St. John characterisation as a British restaurant is correct, if a little reductive. So much of St. John’s success has been in its ability to present French and Italian cooking traditions and customs in a British context. And with that, in some senses, it seems fitting that this singular restaurant — and brand — would head for an American city whose climate, produce, and energy is much more closely aligned to southern Europe than, say, New York, which, by contrast, is closer, culturally, to northern European cities, like London, Paris, or Milan.
What’s more, Gulliver told Eater that the group doesn’t really like to do things that people expect. And they want to have some fun at the same time as readying the restaurant brand for its next era.
St. John, which celebrates its 25th anniversary in London next week, opened in old bacon smokehouse on the edge of the Smithfield meat market in October 1994. In May 2003, the group opened its second outpost, St. Bread and Wine, on Commercial Street in Spitalfields. It has since opened and closed both a hotel-restaurant in Leicester Square and a restaurant on Maltby Street in Bermondsey; it has since expanded its bakery division with a small site in Seven Dials, Covent Garden.

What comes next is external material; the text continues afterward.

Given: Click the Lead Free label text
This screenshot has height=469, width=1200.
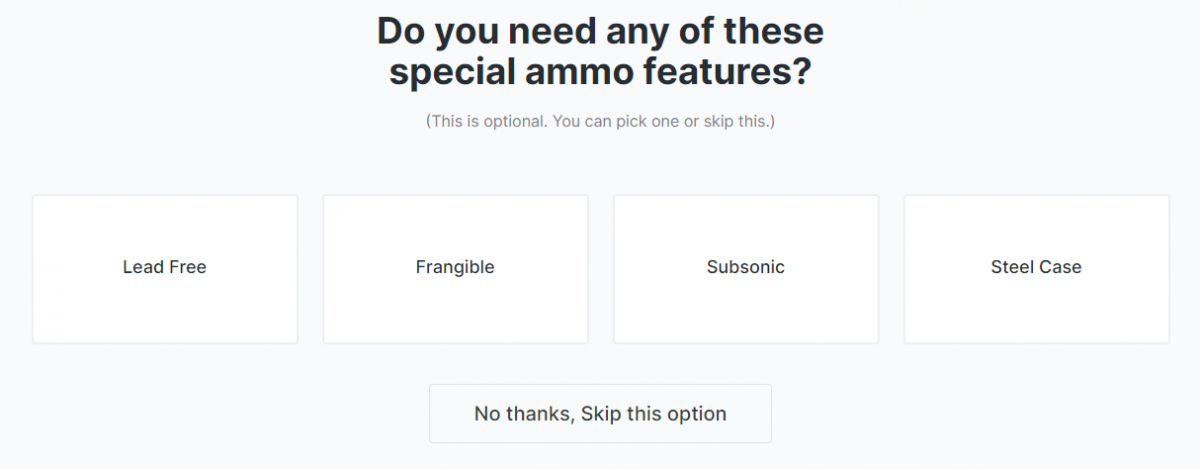Looking at the screenshot, I should 165,267.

LA, though, is huge — in more ways than one.
The influence of the group is remarkable, if not unparalleled, with so many of its chefs and staff earning reputations of their own, both in London and around the world. Its identity and aesthetic, too, is inimitable. The whitewashed walls, concrete and parquet flooring defining the genre of architectural-utilitarian design. Or abattoir chic, as it is sometimes referred.